Reviewed by Darr Hawthorne

It's always fun to take on an assignment about something that I1m already into. Since getting a TIVO recording system for my family last Christmas, my TV viewing habits have changed radically. An item we set up immediately was the Season Pass, where you pick your favorite shows to record upon every showing. One of the first entries was Popular Hot Rodding Television.

Last year PHR-TV grabbed my attention as a standout program from the other cable automotive enthusiast shows like Hot Rod TV, My Classic Car, and Horsepower Television. While all of these shows focus on cool rods, motorsports, car shows, technical issues, and how-to segments, I never felt that their hosts were anything but actors with some technical savvy, reading from prepared cue cards on a garage set in Hollywood. These hosts are interchangeable and could perform each other's hosting duties as soon as their corporate parent company's merged with the other.

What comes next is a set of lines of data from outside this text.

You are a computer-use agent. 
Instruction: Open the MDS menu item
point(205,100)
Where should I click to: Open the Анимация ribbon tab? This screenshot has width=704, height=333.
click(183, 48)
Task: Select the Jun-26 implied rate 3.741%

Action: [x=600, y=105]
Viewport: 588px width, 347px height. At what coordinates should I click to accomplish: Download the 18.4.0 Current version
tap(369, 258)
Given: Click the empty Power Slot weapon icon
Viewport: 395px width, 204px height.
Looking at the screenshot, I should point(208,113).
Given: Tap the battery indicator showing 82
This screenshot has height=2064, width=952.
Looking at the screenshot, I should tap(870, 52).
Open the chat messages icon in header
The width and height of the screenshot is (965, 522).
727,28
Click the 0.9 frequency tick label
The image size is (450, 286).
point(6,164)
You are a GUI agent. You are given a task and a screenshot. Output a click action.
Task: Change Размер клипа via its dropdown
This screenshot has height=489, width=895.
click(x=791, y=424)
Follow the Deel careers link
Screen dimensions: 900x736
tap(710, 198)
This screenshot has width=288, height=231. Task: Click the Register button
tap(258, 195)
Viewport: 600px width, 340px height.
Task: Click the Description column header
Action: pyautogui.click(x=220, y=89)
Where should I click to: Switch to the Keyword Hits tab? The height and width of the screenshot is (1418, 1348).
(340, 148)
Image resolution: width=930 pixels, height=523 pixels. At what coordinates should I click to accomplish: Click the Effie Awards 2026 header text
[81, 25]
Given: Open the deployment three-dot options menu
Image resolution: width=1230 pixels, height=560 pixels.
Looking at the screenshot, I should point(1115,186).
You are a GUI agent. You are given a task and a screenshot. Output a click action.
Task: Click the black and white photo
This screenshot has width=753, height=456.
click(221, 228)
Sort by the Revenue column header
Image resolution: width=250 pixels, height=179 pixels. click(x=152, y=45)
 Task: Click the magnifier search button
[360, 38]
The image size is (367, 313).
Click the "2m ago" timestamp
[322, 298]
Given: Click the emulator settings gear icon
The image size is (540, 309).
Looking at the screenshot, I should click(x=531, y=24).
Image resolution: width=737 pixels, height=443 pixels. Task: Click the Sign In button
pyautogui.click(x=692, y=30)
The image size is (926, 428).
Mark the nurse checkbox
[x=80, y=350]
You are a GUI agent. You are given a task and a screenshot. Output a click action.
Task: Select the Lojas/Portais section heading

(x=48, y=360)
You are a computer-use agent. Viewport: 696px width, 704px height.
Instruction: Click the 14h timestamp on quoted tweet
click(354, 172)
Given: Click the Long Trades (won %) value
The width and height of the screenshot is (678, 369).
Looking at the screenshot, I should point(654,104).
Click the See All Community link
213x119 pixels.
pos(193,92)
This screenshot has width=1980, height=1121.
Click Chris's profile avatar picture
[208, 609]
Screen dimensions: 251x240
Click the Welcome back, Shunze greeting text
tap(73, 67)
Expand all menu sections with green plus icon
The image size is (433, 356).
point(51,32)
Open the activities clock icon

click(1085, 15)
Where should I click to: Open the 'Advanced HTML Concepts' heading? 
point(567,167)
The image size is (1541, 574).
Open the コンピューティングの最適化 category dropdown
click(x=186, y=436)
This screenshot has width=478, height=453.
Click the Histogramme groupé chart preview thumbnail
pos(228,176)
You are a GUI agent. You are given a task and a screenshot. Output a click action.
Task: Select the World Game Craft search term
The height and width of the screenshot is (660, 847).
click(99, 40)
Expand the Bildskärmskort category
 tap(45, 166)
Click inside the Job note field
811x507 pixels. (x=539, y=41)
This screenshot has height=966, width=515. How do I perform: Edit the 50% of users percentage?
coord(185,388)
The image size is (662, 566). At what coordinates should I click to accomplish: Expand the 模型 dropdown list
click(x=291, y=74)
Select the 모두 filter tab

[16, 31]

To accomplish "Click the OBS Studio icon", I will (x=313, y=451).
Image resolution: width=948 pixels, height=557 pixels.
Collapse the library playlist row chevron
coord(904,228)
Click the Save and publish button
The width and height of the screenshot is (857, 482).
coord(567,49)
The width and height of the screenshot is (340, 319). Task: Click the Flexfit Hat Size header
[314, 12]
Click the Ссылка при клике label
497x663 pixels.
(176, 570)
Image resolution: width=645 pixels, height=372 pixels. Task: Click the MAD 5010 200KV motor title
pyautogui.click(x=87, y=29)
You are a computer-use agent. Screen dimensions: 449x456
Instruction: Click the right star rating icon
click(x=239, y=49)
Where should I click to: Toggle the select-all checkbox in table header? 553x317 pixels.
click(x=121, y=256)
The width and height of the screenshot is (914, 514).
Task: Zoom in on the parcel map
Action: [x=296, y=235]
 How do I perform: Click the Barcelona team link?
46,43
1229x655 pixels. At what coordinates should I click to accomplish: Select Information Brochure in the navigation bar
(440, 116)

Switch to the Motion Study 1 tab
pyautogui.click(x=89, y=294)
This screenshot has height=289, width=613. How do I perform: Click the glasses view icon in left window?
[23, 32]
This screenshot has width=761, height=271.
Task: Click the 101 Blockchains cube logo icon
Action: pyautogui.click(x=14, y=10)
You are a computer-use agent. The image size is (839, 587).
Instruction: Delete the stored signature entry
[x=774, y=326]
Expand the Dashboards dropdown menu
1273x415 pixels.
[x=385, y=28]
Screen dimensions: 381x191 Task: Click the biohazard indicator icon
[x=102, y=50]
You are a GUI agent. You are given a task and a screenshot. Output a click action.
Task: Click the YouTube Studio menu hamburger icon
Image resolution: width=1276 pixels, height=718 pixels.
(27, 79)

Initially, I wasn't sure what it was that drew me to a show with a car magazine editor and a funny car pilot as the hosts. Cameron Evans, Popular Hot Rodding Magazine's Editor and son of the late Steve Evans, and Dean Skuza, driver of the Mopar Parts Dodge Stratus R/T Nitro Funny Car, are unpredictably fun to watch. Popular Hot Rodding Television feels a lot more "free-form" than those other, more formulized shows.

The technical, how-to segments utilize computer animation to explain difficult concepts such as limited slip differentials, how a trans & torque converter work, centrifugal superchargers, camshafts & lifters, and air filters & exhaust systems in a very simple, conversational way. We then return to the shop for real-world examples of the technical issues explained by one of the hosts. As an interactive aspect of the PHR-TV website, you can access any part of the TV show as well as download the animated technical demonstrations.

One segment entitled "Dear Cam & Dean" reads emails and letters from viewers, eliciting genuine, unscripted reactions from the hosts. Much of the mail is positive, but not all of it. Dean reacted to a viewer's complaint of his "sponsor popping," when a driver blurts out each of the team sponsors in rapid succession. Skuza proceeded to mention his sponsors; Mopar Parts and Cornwall Tools repeatedly and finally broke into an exceptional Kenny Bernstein impression as he played the ultimate "King of Sponsor Popping" as KB.

PHR-TV also visits the shops of fine rod builders like Troy Trepanier and Chip Foose to see their latest designs and freshest customs in various states of finish. Other episodes find Dean chatting with tattooed Mopar fans or discussing Funny Car basics from burnout to parachute release.

I'm sure hosts Cam and Dean are buddies, having seen them hanging together for much of this year's Winternationals; they were joking and laughing and obviously enjoying their friendship. The ability to portray their "alter egos," the Mullet Brothers, in a few segments plays well in a continuing effort to poke fun at themselves as backwater costumed hillbillies tearing down a transmission. These guys are hams.

Upon deeper examination I discovered that I knew these guys, these were the same kind of guys I hung with in high school and college in Southern California. These are buddies from down the street that I'd call over to pitch-in to help install a new clutch on a Friday night, before my dad got home from his business trip. I wanted to sit down, pop open a cold one and thumb through this televised car magazine while bench racing and listening to the Stones on the radio. They are cool dudes who play video games and talk cars all day long, as many of us would love to do. What a life!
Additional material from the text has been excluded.